Tuesday, May 12, 2009

Lab 1

For my first day at St. Mary’s, my lab group played a game with the kids called Zanny Zoo. The kids seemed to really enjoy this game, as it kept all the kids active and leaning while we observed there motor skills. After missing my first lab class due to illness this was my first taste of working with the students at St. Mary’s. As this was my first time ever really interacting with a group of children that young, I made many observations. The differences in motor behavior and social skills I believe depended on age and gender. I could definitely tell a difference in motor development in age and a smaller difference in gender. Gender seemed to play less of a role the younger the students were. The oldest students had the biggest gap between motor development among genders. For example, many of the older boys could shoot a basketball with better technique and from a greater distance then their female counterparts. That also was true for age though, as the younger students couldn’t shoot a basketball as well as the older students. Ability in motor behavior naturally increased as the student’s grade levels increased.

I definitely saw differences in social skills between grade levels but not as much difference in gender. I felt that the younger students were more outgoing and would say whatever was on their minds. The older students were a bit quieter, less outgoing but were still fairly sociable. The younger children seemed more touchy and clingy. For example, when reading the younger children a book they would tend to cling to or get really close to the reader. The older students didn’t as much want to listen to directions, they just wanted to play. As for gender I didn’t notice any significant differences in social skills.

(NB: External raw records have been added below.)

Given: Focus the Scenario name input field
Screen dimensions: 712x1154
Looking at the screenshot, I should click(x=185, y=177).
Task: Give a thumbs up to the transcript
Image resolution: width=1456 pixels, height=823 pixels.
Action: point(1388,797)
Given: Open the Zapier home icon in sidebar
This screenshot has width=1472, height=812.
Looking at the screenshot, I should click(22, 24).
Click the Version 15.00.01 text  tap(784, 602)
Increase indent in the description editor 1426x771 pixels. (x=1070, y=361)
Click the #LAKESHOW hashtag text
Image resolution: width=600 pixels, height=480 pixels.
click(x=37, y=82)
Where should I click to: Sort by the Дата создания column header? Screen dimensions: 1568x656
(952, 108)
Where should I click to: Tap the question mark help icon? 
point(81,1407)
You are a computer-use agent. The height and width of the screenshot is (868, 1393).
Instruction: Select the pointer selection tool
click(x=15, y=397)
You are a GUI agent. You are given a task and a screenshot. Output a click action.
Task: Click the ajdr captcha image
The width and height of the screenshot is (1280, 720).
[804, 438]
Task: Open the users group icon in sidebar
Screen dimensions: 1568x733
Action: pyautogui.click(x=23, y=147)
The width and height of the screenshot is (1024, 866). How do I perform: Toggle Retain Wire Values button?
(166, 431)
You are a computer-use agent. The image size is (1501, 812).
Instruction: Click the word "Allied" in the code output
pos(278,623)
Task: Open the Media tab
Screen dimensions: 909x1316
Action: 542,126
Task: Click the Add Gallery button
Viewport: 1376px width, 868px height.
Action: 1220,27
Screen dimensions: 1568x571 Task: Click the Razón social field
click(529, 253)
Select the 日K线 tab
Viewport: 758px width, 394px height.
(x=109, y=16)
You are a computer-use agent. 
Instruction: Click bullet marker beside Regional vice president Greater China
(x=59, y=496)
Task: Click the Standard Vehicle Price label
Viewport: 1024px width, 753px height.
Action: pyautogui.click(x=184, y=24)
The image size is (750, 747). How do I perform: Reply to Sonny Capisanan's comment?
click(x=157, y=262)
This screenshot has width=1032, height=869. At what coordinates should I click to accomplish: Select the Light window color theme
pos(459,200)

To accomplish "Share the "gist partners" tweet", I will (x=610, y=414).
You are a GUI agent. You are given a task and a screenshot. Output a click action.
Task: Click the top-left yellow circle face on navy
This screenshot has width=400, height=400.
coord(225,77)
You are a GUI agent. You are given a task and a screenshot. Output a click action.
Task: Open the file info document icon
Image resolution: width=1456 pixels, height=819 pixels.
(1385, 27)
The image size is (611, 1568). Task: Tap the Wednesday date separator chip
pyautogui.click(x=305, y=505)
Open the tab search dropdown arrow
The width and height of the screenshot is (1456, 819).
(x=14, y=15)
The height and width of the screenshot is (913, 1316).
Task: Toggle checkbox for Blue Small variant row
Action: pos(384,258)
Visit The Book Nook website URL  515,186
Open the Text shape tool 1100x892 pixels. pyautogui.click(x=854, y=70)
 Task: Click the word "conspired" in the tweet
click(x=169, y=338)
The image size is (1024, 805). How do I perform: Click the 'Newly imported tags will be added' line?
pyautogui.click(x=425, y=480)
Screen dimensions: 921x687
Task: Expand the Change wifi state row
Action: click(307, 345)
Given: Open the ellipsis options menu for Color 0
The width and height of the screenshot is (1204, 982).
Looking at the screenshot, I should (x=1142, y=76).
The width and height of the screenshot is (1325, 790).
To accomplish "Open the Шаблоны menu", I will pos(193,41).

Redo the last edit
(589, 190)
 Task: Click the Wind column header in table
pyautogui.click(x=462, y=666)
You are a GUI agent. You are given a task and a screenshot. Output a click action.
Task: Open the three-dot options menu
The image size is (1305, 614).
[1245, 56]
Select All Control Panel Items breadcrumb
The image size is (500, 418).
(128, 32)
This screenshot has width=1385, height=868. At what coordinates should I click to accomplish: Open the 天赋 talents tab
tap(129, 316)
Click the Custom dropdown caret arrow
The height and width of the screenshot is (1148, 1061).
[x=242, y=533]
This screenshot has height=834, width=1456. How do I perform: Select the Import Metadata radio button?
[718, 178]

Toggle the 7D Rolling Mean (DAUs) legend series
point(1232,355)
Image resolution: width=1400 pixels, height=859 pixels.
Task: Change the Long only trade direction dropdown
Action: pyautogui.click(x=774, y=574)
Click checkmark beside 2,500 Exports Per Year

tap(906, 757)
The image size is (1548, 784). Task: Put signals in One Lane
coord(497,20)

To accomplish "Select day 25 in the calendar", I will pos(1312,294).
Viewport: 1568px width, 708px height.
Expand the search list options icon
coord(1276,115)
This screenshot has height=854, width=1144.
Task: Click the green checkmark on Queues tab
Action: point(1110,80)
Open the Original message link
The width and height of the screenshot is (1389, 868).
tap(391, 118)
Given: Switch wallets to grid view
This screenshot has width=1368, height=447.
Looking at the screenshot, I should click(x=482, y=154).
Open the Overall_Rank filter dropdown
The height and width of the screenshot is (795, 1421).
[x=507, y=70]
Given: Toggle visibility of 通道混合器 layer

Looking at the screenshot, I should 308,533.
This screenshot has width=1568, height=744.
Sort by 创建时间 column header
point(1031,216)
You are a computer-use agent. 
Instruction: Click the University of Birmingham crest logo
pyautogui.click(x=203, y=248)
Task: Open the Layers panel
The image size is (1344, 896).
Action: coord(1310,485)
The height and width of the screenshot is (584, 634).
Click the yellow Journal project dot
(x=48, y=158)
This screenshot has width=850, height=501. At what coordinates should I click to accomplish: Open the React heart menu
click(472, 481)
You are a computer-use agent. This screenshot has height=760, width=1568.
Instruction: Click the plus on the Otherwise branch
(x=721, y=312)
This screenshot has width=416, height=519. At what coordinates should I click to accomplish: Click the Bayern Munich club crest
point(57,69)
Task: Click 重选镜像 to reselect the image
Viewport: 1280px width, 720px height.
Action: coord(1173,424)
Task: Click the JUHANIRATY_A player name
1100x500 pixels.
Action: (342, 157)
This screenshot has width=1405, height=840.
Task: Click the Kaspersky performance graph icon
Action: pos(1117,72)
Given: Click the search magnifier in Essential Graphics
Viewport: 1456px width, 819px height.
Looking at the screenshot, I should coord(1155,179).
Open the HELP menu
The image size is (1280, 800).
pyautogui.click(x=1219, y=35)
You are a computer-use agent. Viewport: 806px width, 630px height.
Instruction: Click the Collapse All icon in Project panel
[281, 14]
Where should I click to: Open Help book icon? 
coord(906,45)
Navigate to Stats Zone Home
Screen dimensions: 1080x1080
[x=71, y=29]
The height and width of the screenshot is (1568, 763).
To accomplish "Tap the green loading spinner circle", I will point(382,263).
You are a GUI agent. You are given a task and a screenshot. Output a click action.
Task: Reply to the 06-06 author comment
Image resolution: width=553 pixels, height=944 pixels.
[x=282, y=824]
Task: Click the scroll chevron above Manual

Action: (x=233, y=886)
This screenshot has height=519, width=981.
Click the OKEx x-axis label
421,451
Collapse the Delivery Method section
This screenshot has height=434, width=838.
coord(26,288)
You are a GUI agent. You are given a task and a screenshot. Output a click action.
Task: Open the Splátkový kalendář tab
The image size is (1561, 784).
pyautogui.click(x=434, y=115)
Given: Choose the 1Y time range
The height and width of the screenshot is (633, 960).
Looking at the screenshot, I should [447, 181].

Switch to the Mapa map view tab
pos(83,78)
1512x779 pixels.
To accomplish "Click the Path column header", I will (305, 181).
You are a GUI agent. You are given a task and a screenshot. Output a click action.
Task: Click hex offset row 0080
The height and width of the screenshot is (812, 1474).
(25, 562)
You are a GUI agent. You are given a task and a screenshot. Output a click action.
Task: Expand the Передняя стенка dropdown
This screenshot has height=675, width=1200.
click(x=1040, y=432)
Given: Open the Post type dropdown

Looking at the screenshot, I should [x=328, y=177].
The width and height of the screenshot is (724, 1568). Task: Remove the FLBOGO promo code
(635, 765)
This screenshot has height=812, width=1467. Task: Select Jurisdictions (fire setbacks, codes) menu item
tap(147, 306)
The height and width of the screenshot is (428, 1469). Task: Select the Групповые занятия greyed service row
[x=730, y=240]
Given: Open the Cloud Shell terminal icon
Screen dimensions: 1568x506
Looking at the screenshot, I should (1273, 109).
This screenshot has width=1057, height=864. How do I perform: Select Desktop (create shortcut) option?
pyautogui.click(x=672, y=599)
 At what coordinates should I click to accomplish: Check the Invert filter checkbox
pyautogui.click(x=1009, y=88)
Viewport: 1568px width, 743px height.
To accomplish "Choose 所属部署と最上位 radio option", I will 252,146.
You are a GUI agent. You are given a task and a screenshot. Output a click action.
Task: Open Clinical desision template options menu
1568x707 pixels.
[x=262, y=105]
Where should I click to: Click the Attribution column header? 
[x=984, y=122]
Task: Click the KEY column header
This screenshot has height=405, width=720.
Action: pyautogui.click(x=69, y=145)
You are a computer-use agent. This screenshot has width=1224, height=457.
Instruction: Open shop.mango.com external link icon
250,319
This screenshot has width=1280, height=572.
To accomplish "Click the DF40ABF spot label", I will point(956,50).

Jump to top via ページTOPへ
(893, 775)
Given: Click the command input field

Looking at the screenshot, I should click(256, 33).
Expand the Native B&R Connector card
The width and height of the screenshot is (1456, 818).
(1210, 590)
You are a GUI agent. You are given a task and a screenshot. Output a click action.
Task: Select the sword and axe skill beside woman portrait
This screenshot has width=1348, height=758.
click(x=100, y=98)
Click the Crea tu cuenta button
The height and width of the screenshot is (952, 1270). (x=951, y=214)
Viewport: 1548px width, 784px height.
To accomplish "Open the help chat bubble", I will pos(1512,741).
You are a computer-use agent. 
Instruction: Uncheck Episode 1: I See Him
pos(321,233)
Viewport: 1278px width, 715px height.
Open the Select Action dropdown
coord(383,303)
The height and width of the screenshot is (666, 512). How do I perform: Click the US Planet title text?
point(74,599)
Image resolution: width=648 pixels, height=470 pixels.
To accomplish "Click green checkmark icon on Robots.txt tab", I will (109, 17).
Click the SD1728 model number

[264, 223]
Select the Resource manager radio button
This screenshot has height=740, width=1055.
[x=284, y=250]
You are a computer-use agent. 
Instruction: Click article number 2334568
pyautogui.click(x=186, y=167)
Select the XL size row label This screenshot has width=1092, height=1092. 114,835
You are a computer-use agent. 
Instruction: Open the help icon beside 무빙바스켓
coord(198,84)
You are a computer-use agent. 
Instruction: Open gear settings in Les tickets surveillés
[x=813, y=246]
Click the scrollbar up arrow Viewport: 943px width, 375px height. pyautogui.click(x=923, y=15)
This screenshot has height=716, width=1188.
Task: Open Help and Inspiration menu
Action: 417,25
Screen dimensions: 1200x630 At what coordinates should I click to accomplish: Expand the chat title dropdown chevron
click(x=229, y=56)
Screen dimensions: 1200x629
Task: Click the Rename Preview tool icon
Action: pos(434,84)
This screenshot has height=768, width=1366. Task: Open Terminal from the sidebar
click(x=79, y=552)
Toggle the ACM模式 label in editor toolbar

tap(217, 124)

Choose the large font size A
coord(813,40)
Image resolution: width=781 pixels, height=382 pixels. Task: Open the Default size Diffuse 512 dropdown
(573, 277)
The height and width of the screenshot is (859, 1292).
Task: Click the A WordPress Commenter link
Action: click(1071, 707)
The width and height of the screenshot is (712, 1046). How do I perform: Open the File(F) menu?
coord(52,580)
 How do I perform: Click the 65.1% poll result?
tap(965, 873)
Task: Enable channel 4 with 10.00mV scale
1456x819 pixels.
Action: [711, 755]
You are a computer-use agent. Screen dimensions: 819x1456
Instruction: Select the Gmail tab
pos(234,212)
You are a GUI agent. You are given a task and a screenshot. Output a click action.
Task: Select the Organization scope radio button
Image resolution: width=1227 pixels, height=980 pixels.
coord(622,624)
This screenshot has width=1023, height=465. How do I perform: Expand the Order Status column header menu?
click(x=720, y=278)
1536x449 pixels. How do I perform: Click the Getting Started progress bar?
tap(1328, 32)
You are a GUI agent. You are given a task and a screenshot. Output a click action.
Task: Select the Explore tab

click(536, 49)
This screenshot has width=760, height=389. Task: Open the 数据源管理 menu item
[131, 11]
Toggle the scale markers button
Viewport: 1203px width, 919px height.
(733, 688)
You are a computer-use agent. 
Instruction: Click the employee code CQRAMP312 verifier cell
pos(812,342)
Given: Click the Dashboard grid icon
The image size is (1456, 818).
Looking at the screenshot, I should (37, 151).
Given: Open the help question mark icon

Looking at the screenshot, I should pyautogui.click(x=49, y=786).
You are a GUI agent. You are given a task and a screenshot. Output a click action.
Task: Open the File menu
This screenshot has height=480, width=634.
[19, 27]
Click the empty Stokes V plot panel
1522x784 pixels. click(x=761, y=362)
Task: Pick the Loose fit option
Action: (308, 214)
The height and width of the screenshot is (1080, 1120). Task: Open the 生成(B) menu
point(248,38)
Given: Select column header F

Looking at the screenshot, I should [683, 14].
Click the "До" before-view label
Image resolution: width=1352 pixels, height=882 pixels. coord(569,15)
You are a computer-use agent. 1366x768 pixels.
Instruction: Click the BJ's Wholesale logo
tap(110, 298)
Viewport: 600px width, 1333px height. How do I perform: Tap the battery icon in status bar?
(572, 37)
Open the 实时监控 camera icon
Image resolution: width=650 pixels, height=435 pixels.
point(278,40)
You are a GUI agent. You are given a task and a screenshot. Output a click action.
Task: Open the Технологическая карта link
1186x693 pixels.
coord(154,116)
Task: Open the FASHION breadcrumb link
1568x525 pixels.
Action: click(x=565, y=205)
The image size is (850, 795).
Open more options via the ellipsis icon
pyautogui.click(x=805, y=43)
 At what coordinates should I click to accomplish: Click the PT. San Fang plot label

Overall, I believe that grade level, gender, and ability all have an influence on motor behavior. Some of the fine motor activities I observed when watching the St. Mary’s students were playing games like Jenga, Connect 4, and checkers. They also played with Lego’s, put puzzle pieces together and played with Mr. and Mrs. Potato Head. When the kids were eating there snacks many would play with it or dip it in their drink before eating. Most students had descent fine motor skills. The only difference I noticed between age and gender where the difference in fine motor activities each chose to participate in and the level at which each performed their fine motor activities.